Films you can't miss: Amazing Grace

Eva Mackevic

This long-lost, electrifying music documentary will remind you exactly what made the late Aretha Franklin such a mighty music force…

Concert documentaries are few and far between these days, and even when you do search your memory for some iconic examples, it’s usually such relics as Gimme Shelter or Don’t Look Back that spring to mind. Yet every once in a while, little slices of splendour like Amazing Grace will come along and remind us exactly why they’re more than worth waiting for.

There’s something uniquely special about music documentaries: it’s an insight into the artist’s life like you’ve never seen them before. An intimate glimpse into the little moments backstage that feed and fuel the big ones on-stage which, in turn, go on to become an integral part of the pop-culture narrative; the crises, dramas and insights, big or small, which all build to, and eventually emulsify in the overall experience that is the concert.

Amazing Grace documents Aretha Franklin’s two-day live recording at the New Temple Missionary Baptist Church in Watts in 1972—a recording which eventually became the highest-selling gospel music album of all time. The footage was captured by none other than Sydney Pollack to ultimately unfortunate results: because of his lack of experience in shooting music documentaries, Pollack made some technical errors which rendered it impossible to synchronise sound and picture in post-production. Hence, the film didn’t see the light of day for several decades to come—until producer Alan Elliot purchased the footage and attempted to sync it in 2007.

And thank goodness he did. Sure, Aretha’s voice is a joy to behold on its own—no revelations there. The sound of it became synonymous with female empowerment, black equality and potent, gospel-powered soul. Complex and virtuosic yet meltingly effortless, sultry and feminine but also explosive and gutsy, Aretha was a powerhouse, ripping into every note like it was the last one she'd ever sing. However, to witness this voice in a small, intimate church, filled with her nearest and dearest as well as the local community members, is a whole other ball game.  

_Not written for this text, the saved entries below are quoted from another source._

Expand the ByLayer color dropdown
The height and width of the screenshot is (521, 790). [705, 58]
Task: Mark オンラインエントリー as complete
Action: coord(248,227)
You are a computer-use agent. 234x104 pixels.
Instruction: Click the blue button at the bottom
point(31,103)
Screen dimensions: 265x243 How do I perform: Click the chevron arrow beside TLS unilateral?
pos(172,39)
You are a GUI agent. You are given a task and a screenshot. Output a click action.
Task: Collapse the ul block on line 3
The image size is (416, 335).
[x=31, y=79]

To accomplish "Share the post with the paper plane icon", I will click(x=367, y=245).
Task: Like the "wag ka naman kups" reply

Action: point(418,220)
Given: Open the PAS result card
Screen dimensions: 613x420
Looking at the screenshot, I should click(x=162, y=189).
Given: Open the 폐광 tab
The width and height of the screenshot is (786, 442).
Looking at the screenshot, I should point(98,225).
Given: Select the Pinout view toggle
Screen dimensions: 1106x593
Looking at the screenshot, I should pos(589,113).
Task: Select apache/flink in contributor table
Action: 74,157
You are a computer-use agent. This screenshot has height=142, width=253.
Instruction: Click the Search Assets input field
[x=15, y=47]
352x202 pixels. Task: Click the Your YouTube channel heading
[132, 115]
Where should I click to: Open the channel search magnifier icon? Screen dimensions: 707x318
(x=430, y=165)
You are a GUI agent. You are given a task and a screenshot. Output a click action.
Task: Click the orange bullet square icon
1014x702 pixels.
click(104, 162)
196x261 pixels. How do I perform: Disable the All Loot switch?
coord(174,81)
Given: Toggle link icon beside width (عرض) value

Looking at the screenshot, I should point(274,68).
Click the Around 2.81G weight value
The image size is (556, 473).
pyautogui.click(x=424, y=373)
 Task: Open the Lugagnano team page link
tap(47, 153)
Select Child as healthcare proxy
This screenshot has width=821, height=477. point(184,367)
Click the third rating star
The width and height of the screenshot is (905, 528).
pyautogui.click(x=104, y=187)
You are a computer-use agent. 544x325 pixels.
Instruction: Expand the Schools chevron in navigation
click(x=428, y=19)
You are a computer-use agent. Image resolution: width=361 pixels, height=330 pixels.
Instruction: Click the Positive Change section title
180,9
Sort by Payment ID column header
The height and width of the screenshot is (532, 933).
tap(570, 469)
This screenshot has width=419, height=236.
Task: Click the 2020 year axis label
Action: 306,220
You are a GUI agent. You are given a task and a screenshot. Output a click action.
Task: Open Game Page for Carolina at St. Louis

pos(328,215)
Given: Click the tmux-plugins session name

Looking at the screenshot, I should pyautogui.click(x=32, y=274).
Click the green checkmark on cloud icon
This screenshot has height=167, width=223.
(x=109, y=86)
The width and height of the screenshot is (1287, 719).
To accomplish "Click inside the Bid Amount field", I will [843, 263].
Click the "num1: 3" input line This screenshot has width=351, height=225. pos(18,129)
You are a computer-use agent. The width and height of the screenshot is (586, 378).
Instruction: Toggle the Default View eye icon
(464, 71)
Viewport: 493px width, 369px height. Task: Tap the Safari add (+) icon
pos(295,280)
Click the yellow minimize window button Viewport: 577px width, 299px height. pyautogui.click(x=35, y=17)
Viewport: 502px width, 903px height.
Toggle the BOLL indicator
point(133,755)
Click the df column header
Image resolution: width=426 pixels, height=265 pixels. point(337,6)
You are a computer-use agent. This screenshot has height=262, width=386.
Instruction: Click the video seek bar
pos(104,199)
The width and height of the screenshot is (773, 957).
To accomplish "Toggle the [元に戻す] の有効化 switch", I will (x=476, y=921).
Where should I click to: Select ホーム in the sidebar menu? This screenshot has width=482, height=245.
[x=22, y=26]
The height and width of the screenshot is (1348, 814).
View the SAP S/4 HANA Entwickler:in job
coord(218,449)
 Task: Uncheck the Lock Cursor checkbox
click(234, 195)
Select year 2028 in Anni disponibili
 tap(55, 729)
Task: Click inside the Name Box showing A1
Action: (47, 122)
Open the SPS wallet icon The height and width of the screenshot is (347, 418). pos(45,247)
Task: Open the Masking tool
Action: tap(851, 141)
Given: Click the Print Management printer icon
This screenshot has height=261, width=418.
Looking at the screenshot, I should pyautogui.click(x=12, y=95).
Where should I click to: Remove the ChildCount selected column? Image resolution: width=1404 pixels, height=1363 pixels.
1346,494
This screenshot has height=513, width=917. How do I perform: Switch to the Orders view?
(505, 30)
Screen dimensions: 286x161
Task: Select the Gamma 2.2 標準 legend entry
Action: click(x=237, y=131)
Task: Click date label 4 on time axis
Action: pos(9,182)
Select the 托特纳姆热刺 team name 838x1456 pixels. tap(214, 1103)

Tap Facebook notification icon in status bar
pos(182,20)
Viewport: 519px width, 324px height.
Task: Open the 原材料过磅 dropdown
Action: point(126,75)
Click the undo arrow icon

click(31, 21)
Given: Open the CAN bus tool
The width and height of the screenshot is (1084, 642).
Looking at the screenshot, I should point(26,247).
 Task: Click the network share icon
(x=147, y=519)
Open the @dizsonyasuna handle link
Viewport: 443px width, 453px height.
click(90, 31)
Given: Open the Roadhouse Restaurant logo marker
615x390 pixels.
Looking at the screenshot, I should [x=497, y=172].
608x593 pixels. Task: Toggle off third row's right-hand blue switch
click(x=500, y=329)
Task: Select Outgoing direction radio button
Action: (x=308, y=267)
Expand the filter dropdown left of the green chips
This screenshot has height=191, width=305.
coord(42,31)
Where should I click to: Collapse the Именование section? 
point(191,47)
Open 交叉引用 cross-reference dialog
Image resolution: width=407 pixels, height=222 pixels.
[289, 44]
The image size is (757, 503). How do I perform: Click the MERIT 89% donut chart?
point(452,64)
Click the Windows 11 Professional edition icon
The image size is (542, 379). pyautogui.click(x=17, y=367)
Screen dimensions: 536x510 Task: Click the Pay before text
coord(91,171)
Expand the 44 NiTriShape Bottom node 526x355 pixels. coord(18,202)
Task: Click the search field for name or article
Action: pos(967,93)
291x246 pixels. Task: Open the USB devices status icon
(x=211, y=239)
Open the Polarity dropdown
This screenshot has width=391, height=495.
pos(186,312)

Aretha’s accompanied here by the equally riveting Southern California Community Choir, laying down the melodic foundations for her to bounce off and cheering her on wildly in the background, as well as the vivacious Reverend Cleveland Jackson who leads the whole event and joins her on the piano for a song or two. As expected, Aretha brings the house down, giving it her all in a state of elated concentration, with beads of sweat rolling down her face and smudging her neon-blue eyeshadow, just to be wiped off by her attentive father, watching her perform on standby. A unifying message of music and love, Amazing Grace will undoubtedly have you clapping, stomping and tapping.